Spider Woman Reality, Earth–3000–A, 2066
Üsde çalan alarmların haricinde etrafta koşturan ajanların ve askerlerin sesleri de ayrı bir başlama emri gibiydi. Bucky Barnes, ajanların arasından zorlukla geçerek Korteks'e geldiğinde aynı ciddiyet ve öfkeyle komutlar veren Cooper ile karşılaştı. Onu eğitenlerden biri olmasına rağmen kanında bir Barton'ın öfkesi varken onu tanımak mümkün olmuyordu.
"Ne sikim dönüyor burada?" dedi Bucky öfkeyle. "Yine mi onlar yoksa?"
"New York'talar." Dedi o da aynı öfkeyle. "Miles onlarla karşı karşıya. Empire State'de Samantha ile mücadele ediyor ama bazı ajanların dediğine göre Steve Rogers ve Clarissa Barton da oralarda."
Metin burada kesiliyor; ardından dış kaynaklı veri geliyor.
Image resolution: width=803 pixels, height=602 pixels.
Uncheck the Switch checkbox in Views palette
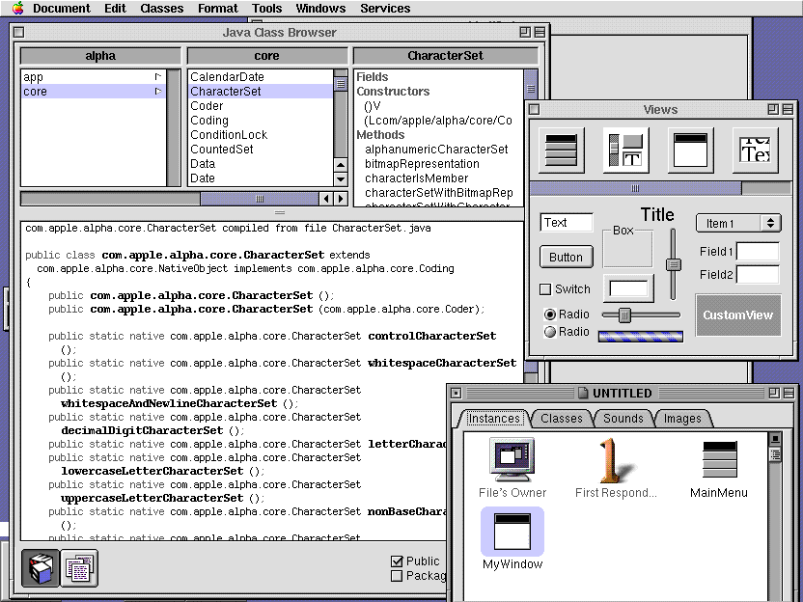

Kendi annesinden bahsederken bu kadar duygusuz olmak istemezdi. Ancak başka çocukların anne ve babalarını öldüren bir kadını kabul edip kendisine annelik etmesine izin veremezdi. Hayatında o kadar çok anne örneğinde sonra ona anne bile diyemiyorken özellikle de...
"Diğerleri hangi cehennemde!"
"Peter, Gwen ve James; Polaris ve Astra'ya yardıma yıldızlar arasında. Bethany ve Carol'ı oraya gönderirsek kıtayı tehlikeye atarız. Seni ve babamı da gönderemem. Stephen ve Tony diğer boyuttalar ve Hope ile Scott da Kuantum Evreni'nde." Diye bağırdı Cooper.
"Yani en savunmasız olduğumuz günü resmen biliyorlardı." Diyerek gerçekleri dile getirdi. "Peki Loki?"
"Haber verdim bile,"
"Giriş kabul edildi. Loki Odinson. Miles Morales, Spider. Yenilmezler Üssü'ne hoş geldiniz."
Ancak bu mutlu bir zafer değildi. Tanrı'nın kucağında neredeyse nefes almayan çocuk herkesin soluğunu kesti ve tüm o karmaşa aniden durdu. Buradan sonrası da çok hızlı ilerledi bu yüzden. Ameliyata alındı ve üsde olmayan herkese haber gönderildi.
Gwen ve Peter gerçekten kahrolmuşken onları Tony bile teselli edemedi. Miles'ın hayati durumunun ne kadar kritik olduğunu ve belki de birkaç saati kaldığını onlara söyleyemedi. Bunu yapanların kaçtığını ve kameralara kaydedildiğini söyleyemedi. Ama tüm bunlara rağmen Gwen onun öleceğini hissedebiliyordu. Miles'ın kalp atışlarını duyabiliyordu.
Bu yüzden aklına gelen o fikri dinledi. Artık öylesine akan gözyaşlarıyla etrafa bakındı. Kimsenin kendisine bakmıyor oluşunu fırsat bilerek sessizce laboratuara doğru ilerledi. Soğuk dolabın önünde birkaç saniye duraksasa da şifreyi girmekten ve iğnelerden birini almaktan çekinmedi.
Avucundaki tüpte duran mavi sıvıyı büyük bir dikkatle son ana kadar saklayacaktı. Eğer Miles'ın rejenerasyonu kendisini kurtarmaya yetmezse de... Ona neredeyse sonsuz bir hayat verecekti.
Koridora girdiğinde, herkesin panikle ameliyathanenin kapısında toplandığını, ağlayışları ve Miles'ın düzensizleşmiş kalp atışlarını duyuyordu. Sert ve istikrarlı adımlarla ilerlemeye devam etti. Birkaç kişinin ameliyathaneye girdiğini gördüğünde içeriye yavaşça süzüldü. Bunu yapmak istemiyordu ama aklında daha mantıklı ve kurtarıcı bir çözüm yoktu artık.
Sedyenin etrafındaki doktorları sertçe duvarlara savurdu, şırınga çoktan ayarlanmıştı. Diğerleri daha ne olduğunu bile anlayamadan onu göğsüne saplamıştı. Değerlerin yükselişi aynı saniyede olduğunda Miles'ın sıçrayarak uyanışı ve anında oturur hale gelişi de onu takip etti.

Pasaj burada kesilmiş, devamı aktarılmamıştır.